Uma passagem do artigo “Direito à saúde: cidadania constitucional e reação judicial”, publicado pelo advogado em 2011, quatro anos antes de Kassio concluir o mestrado, cita: “A Constituição Irlandesa de 1937, no art. 45, voltado aos direitos sociais, diz que ‘os princípios de política social pretendem ser para a orientação geral do Oireachtas [Legislativo Irlandês]'".

Na dissertação de Kassio, há o seguinte trecho: “A Constituição Irlandesa de 1937, no art. 45, voltado aos direitos sociais, diz que os princípios de política social pretendem ser para a orientação geral do Oireachtas [Legislativo Irlandês]".

Tourinho Leal e Kassio citaram ainda duas referências bibliográficas coincidentes: Ana Paula de Barcellos (“O direito a prestações de saúde: Complexidades, mínimo existencial e o valor das abordagens coletiva e abstrata) e Virgílio Afonso da Silva (“O Judiciário e as Políticas Públicas: entre Transformação Social e Obstáculo à Realização dos Direitos Sociais”).

Por meio de nota divulgada por sua assessoria de imprensa, Kassio disse que buscou em sua dissertação a autocontenção judicial, posicionamento divergente de Tourinho Leal, defensor do ativismo judicial.

"A coincidência das citações apontadas provavelmente decorra da troca de informações e arquivos relacionados a um dos temas abordados a partir de palestra em seminário que participaram em 2012."

Tourinho Leal disse que há anos nutre uma relação acadêmica com o juiz federal. "As ideias expostas na dissertação do desembargador Kassio Marques são de sua autoria, até porque, temos linhas doutrinárias absolutamente divergentes, guardando em comum tão somente parte do acervo pesquisado, fruto do esforço mútuo dos autores", disse o advogado.

Kassio tem sido obrigado a dar explicações sobre questões acadêmicas nos últimos dias. Conforme mostrou a Folha, o juiz federal tentou convencer nesta terça-feira (6) um grupo de senadores da lisura de suas informações curriculares.

De acordo com o site do TRF-1 (Tribunal Regional Federal da 1ª Região), tribunal ao qual pertence, Kassio tem pós-graduação, mestrado, doutorado e dois pós-doutorados por universidades da Espanha, de Portugal e da Itália.

A apresentação do TRF-1 não é um currículo Lattes, plataforma usada para registrar trabalhos e realizações acadêmicas.
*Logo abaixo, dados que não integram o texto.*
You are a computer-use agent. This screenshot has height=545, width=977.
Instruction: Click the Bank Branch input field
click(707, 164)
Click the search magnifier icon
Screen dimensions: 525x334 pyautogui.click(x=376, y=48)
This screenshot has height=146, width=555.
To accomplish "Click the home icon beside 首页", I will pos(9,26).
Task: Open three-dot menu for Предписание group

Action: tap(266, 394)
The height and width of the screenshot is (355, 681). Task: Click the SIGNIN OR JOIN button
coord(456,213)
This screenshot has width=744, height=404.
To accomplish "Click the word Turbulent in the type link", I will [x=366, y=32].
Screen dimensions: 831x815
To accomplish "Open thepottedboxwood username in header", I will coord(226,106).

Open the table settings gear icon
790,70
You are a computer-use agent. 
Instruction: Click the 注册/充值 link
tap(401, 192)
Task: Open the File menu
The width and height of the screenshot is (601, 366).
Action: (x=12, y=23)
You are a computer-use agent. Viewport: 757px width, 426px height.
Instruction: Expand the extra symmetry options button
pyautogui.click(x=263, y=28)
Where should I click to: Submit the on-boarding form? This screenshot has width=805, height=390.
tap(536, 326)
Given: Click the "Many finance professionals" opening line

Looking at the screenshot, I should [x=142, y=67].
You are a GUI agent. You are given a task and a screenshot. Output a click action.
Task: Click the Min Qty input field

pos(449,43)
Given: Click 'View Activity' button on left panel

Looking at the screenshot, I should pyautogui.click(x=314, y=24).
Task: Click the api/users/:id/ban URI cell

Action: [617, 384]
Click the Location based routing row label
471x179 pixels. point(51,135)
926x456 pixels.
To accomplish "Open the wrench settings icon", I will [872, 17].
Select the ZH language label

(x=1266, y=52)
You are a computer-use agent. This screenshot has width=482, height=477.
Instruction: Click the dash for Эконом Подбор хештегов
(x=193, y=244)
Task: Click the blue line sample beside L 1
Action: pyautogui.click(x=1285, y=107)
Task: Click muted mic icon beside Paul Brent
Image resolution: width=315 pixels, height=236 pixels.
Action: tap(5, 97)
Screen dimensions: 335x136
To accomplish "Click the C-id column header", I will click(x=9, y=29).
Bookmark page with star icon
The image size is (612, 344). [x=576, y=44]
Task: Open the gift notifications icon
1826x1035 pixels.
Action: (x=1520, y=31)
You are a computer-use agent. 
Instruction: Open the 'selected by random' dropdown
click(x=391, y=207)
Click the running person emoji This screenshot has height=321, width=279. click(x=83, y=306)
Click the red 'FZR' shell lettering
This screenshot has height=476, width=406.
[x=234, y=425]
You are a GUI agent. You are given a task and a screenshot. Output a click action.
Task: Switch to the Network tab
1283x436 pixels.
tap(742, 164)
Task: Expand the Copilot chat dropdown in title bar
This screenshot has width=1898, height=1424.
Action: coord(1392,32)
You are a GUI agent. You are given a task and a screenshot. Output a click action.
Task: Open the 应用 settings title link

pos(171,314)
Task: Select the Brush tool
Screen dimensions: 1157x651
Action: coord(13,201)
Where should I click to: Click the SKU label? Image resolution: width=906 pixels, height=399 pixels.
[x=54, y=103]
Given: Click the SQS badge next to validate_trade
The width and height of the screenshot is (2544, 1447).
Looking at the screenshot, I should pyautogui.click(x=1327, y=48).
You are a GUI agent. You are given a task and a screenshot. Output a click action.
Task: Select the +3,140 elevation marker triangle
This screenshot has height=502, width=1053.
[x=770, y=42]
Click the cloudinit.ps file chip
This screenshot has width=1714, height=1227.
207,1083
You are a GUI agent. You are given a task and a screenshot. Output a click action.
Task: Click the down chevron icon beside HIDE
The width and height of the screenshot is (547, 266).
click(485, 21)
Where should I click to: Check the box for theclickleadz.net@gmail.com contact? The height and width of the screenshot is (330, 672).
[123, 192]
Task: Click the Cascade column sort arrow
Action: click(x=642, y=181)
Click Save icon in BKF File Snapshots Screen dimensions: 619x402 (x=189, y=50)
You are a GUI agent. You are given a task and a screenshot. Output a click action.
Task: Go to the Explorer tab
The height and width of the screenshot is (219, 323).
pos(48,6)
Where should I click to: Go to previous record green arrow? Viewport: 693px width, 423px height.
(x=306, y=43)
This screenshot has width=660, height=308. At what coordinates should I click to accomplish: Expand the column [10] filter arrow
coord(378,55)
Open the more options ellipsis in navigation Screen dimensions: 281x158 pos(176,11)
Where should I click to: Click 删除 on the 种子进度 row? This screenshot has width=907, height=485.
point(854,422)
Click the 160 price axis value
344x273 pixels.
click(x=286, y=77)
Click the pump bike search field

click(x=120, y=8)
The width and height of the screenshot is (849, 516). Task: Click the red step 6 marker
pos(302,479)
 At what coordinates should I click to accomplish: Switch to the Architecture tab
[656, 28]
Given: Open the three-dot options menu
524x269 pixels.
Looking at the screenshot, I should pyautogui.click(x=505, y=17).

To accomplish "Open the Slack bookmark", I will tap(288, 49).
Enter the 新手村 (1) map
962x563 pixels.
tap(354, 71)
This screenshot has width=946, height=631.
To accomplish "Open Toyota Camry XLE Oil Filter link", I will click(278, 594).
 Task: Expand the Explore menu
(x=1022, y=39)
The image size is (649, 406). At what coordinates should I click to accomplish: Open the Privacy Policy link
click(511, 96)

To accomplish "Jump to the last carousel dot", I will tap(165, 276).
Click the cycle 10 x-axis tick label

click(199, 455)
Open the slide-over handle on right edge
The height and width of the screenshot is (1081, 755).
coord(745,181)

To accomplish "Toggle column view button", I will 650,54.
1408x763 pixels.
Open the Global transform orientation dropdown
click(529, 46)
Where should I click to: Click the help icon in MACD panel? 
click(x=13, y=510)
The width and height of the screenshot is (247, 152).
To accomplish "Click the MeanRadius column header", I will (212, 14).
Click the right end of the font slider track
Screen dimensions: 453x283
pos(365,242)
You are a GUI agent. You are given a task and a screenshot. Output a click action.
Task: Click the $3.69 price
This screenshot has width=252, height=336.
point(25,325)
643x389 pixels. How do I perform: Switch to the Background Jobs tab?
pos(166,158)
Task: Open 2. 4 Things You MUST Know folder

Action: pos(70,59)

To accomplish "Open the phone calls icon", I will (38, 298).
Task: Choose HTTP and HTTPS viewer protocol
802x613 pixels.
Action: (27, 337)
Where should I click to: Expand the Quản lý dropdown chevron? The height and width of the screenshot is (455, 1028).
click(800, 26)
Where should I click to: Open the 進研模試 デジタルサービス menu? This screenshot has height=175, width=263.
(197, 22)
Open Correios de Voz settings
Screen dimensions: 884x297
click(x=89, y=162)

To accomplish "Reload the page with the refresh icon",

Apesar das justificativas, senadores saíram da conversa com a impressão de que o escolhido de Bolsonaro turbina o currículo.

As incertezas em torno da formação acadêmica de Kassio começaram a surgir em razão da data em que ele defendeu a tese de doutorado cursado na Universidade de Salamanca, na Espanha.

De acordo com os registros da instituição, a defesa do trabalho ocorreu no dia 25 do mês passado, conforme levantou a Folha nos bancos de dados da instituição, poucos dias antes de ser indicado pelo chefe do Executivo à vaga do ministro Celso de Mello, que se aposenta na semana que vem.

O título da tese é "Política judiciária no fornecimento de medicamentos de alto custo no Brasil em um ambiente de crise e de políticas de austeridade fiscal: teoria, experiência e perspectivas​".

Surgiu, então, uma dúvida sobre a compatibilidade temporal deste doutorado com os dois pós-doutorados que ele ostenta na página do TRF-1 —um em direitos humanos, pela Universidade de Salamanca, e outro em direito constitucional, pela Universidade de Messina, na Itália.

Kassio disse a um grupo de seis senadores que, na Europa, é possível começar a cursar pós-doutorado na condição de doutor ou de doutorando e que este era o caso dele.